Dr. Mark Kummer, Medical Director

Potential Link Between Grain-Free Diets and Heart Disease in Dogs- Diet Change Recommended for Safety

The FDA published an article late last week highlighting a potential link between certain brands of food (producing mostly grain-free diets) and a significant increase in reported cases of “Canine Dilated Cardiomyopathy”, particularly in medium and large-breed dogs.

https://www.fda.gov/animal-veterinary/news-events/fda-investigation-potential-link-between-certain-diets-and-canine-dilated-cardiomyopathy

Currently, the cause of the problem is unknown, and is likely to be quite complex.  Taurine and other amino-acid levels, the grains being used, manufacturing practices, and ingredient sourcing are all being investigated.  It will be quite some time before we have a clearer understanding of the cause.

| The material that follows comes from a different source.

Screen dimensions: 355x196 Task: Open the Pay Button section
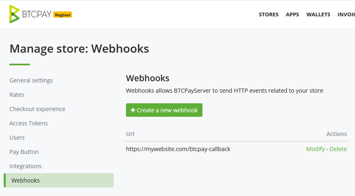[x=24, y=152]
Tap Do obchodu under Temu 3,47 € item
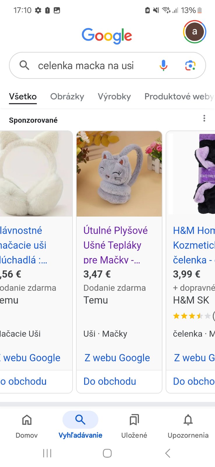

The scope of the problem is also unknown.  Reported cases so far represent a very small percentage of dogs being fed the listed diets.  Until more is known, Fairhaven Vet recommends the following precautions to help keep your dogs healthy:

  • Diet Change: If your dog is being fed a grain-free diet and does not have a specific medical need to avoid traditional grains and protein sources, we recommend a gradual switch to a traditional diet produced by Hill’s, Purina, Iams, Royal Canin, or one of the other large, longstanding pet food manufacturers. The diet should state on the bag, “Animal feeding tests using AAFCO procedures substantiate that [this food] provides complete and balanced nutrition.”  Note that feeding tests are not required before a food goes to market.  While feeding tests may be too short to identify long-term nutritional issues, they still provide far better assurance than the similar statement “[This food] is formulated to meet the nutritional levels established by the AAFCO Dog (or cat) Food Nutrient Profiles.” If your dog has a medical need to avoid traditional grains and protein sources (most commonly due to skin or intestinal allergies), we recommend a gradual switch away from the listed brands, to one of the veterinary “prescription” foods produced by Hill’s, Purina, or Royal Canin.

 

  • Monitor for Clinical Signs: Whether or not your dog has been eating one of the listed foods, please call to schedule an examination your dog is develops any of the following:
    1. Persistent Cough
    2. Labored Breathing
    3. Tiring easily with exercise
    4. Significant lethargy

 

  • Proactive Monitoring in asymptomatic animals? Thankfully, preliminary data indicates that switching to a different diet is likely to reverse any early changes to the health of the heart muscle.   If your dog has no symptoms, this is likely all that is needed.   If you prefer to be more pro-active, please schedule an examination for our doctors to listen to the rate, rhythm, and pulse-quality of your dogs heart.  Additional testing can be discussed at that time, possibly to include chest xrays, an ECG, an Echocardiogram, and measuring blood Taurine levels.